When you are sober you think about your parents, or Jayeong. You now think that your wife, now ex–wife, since you finally went to city hall and signed the documents, was right to leave you. You,
a docile fool, had believed that if you worked hard enough, you could protect those you loved.

The drinking makes you content. The pavement is warm even when the Siberian winds hook into your skin; the universe and its people love you when you drink. You will do anything for a drink. Sometimes you prowl large discount stores and filch
soju
from the stacked aisles. If someone sees you, you go to jail for a few days where they feed you regularly. You even like Daehoon when you’re drunk.

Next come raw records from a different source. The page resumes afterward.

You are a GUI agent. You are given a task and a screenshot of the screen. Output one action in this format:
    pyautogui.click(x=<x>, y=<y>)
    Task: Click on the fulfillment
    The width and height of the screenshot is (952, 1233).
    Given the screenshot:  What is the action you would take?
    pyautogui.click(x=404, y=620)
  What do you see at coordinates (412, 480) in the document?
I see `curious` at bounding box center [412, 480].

But when you are not drunk, you wish you were brave enough to be alone. Just yesterday Daehoon told you with his usual cheeriness, “People care more about their hairstyles than a dead stranger.” During slow hours he demonstrates his ­one-handed push–up and tells you with a bravado you despise that you’re lucky because if he wanted to, he could really hurt you.

In Gwanghwamun most people, still unused to the sudden swell in the number of homeless, are embarrassed by you. You had first constructed a cardboard sign that read:
WILL WORK FOR FOOD.
You had crouched in front of the sign to hide your face, your hands outstretched to these people with jobs and families who marched up the stairs, who did not look left or right. Someone stepped over your legs. Now you wear a sign that says:
I AM DEAF AND DUMB. PLEASE HELP ME
. You walk up to people, hand outstretched, and shame them into giving.

It is rush hour, the time of day when you stare boldly at women in their ­dry-cleaned dresses and suck in their scented soap and hold the smells. A year has passed since you have been in the company of women.

Among all these untouchable women, you spot Haemin Lee,
who studied marketing with you at university. She sports no wedding band. Like many women, in a surge of patriotism she has probably donated her jewelry to the government in order to reduce the national deficit. It is a shock, remembering what you have lost, especially when she recognizes you and her face is transformed by pity, a look that follows you everywhere. You hide behind the waves of your ­shoulder-length hair.

“Obba!”

She calls you Older Brother as she used to, and noses her way down until her ­almond-shaped face is level with yours. Her once lovely features now submit to gravity.

“Dear Lord.” Her breath warms your ear. “How could this happen to you?”

With your face averted and your cap out, in your best imitation of a Busan accent, you say, “Please, help me. I’ve spilled my soup, all of it.”

“Obba.” She steps back. Already, there is curiosity to her pity. “Is it you?”

You realize that you, too, are no longer the man that Haemin knew, not the student who once saved up for summer cycling trips, not the student who feebly demonstrated against the military regime in order to skip a day of classes. You no longer play folk music or believe in progress. You became a salaryman. And now you are not even that.

Something drops into your hat. The sound, a soft rustle, is bills.

You keep your eyes to the ground but touch her skirt. “Haemin,” you say. “Thank you.”

“It’s all I have right now,” she says, apologetic for being a witness.
The next train of commuters, rising up from underground like riot police, pushes her along.

Your cap now cradles five mint-green bills. Fifty thousand won total. Enough for twenty bottles of
soju
and at least a dozen cups of instant ramen. Or? They say money can even buy testicles on a female virgin. You rub the bills against your papery cheeks. With this money you have choices.